TASK:
Output the entries word for word. Omit images.

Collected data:
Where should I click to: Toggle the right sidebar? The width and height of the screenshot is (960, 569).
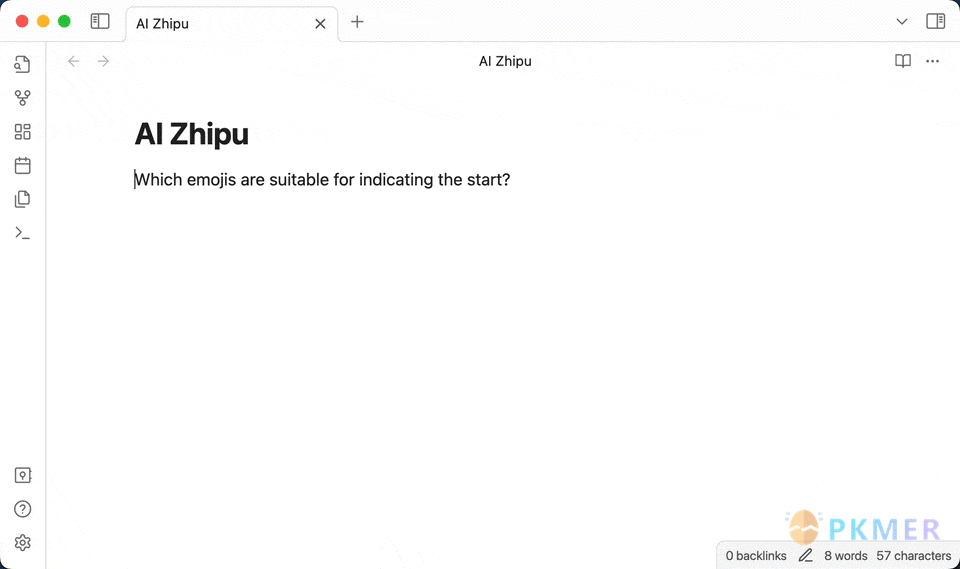[x=935, y=21]
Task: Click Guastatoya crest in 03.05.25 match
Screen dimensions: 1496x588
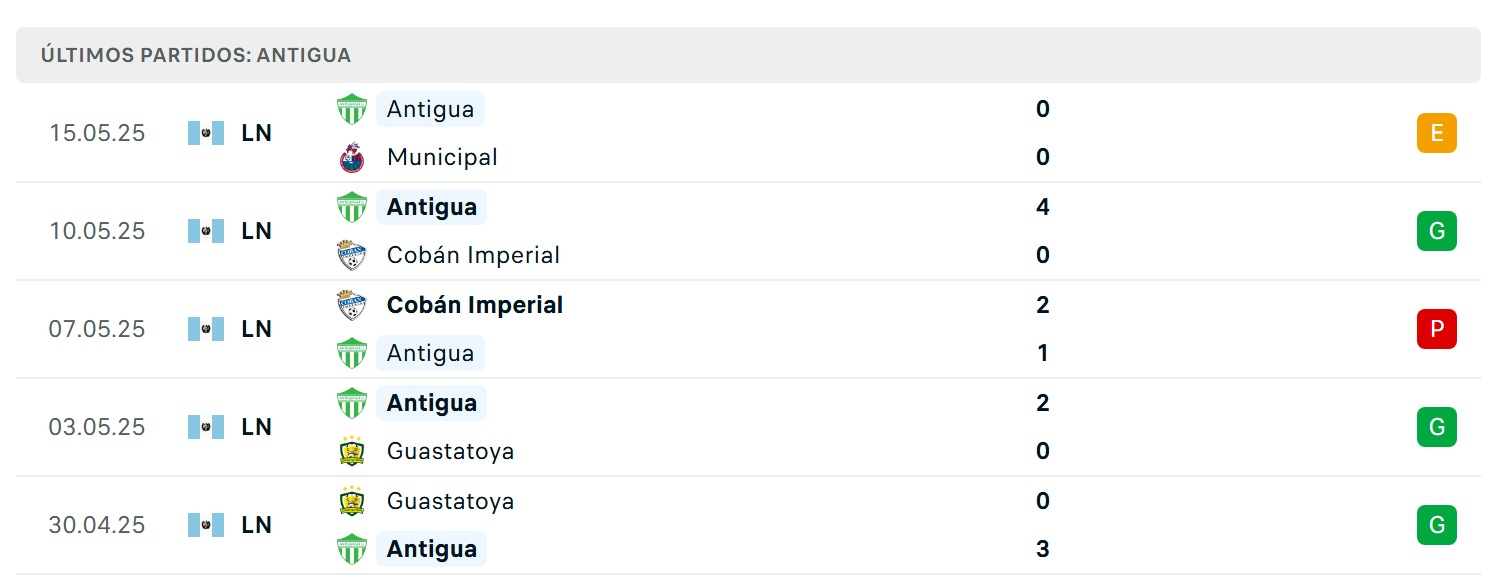Action: tap(352, 451)
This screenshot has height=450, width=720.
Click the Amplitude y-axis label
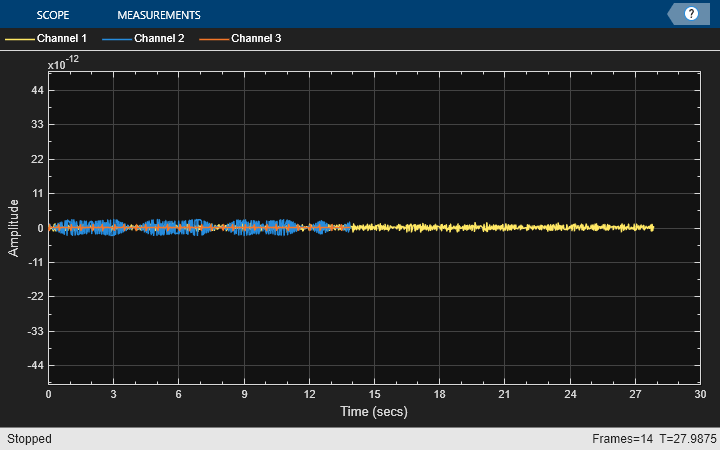(14, 228)
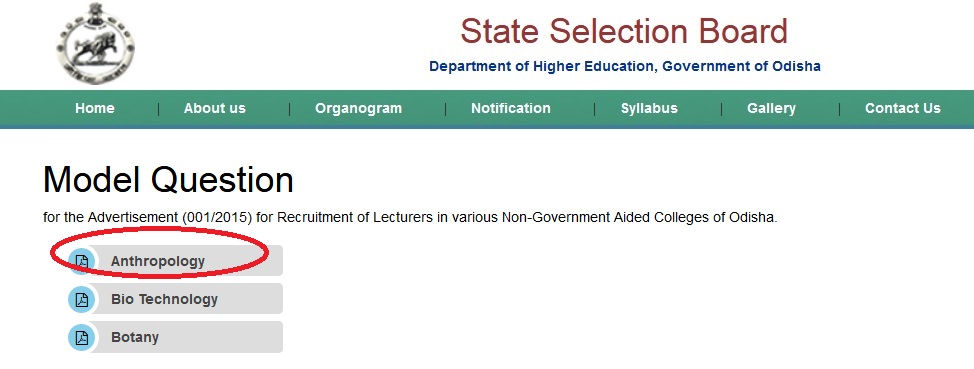974x369 pixels.
Task: Open the Anthropology PDF icon
Action: point(81,261)
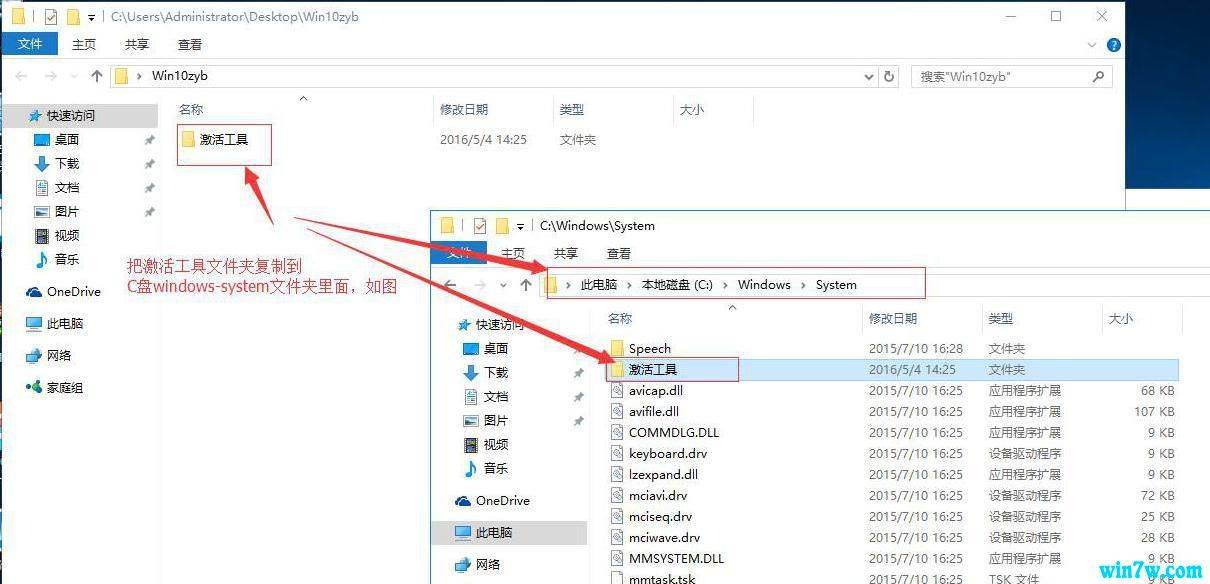Sort by the 修改日期 column in the System window
Viewport: 1210px width, 584px height.
click(892, 318)
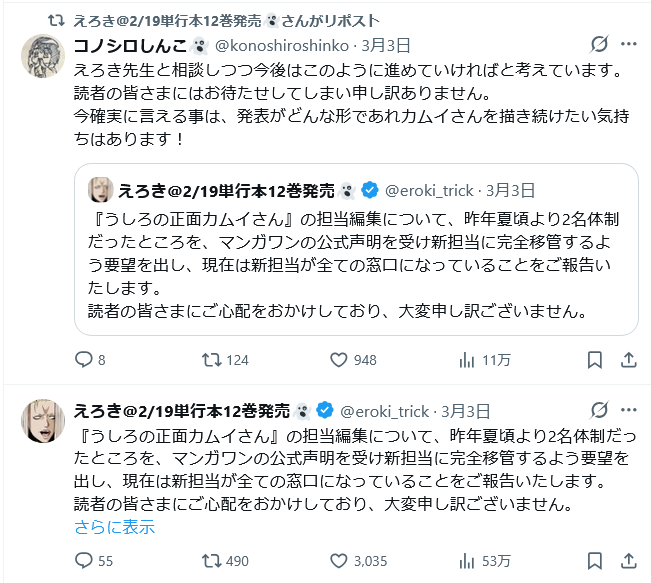Reply to コノシロしんこ's post

(83, 360)
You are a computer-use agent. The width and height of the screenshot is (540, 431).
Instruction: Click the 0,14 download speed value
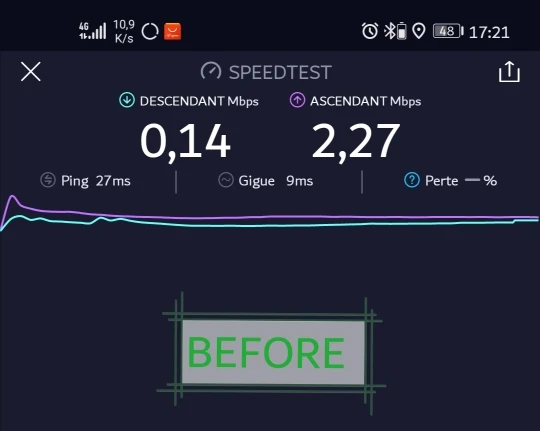click(185, 141)
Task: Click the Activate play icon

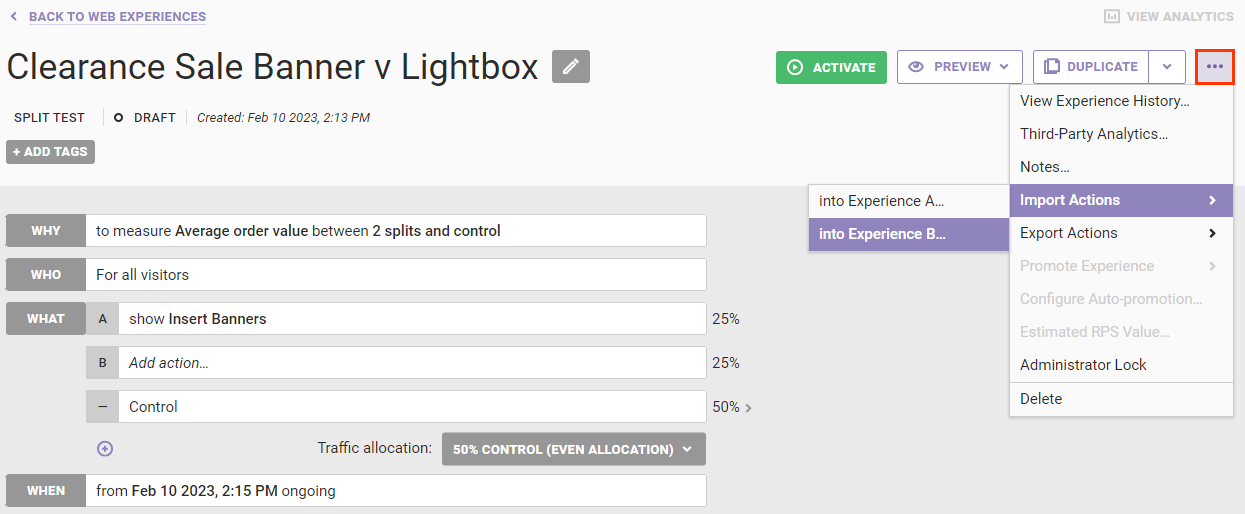Action: (795, 67)
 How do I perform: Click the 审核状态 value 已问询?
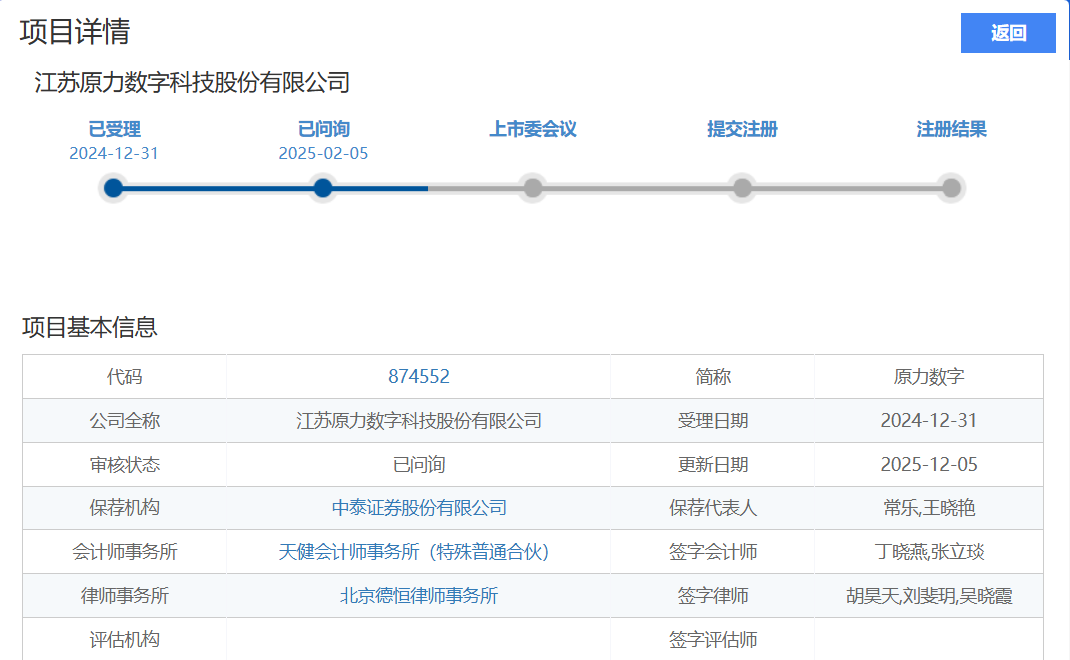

TASK RESPONSE:
Where should I click to: Toggle the right sidebar? The width and height of the screenshot is (960, 569).
[x=935, y=21]
Task: Click Guastatoya crest in 03.05.25 match
Screen dimensions: 1496x588
Action: tap(352, 451)
This screenshot has height=450, width=720.
Click the Amplitude y-axis label
(14, 228)
974x369 pixels.
Task: Open the Anthropology PDF icon
Action: point(81,261)
Sort by the 修改日期 column in the System window
Viewport: 1210px width, 584px height.
click(892, 318)
Reply to コノシロしんこ's post

(83, 360)
You are a computer-use agent. The width and height of the screenshot is (540, 431).
Instruction: Click the 0,14 download speed value
click(185, 141)
Task: Click the Activate play icon

Action: (795, 67)
 How do I perform: Click the 审核状态 value 已问询?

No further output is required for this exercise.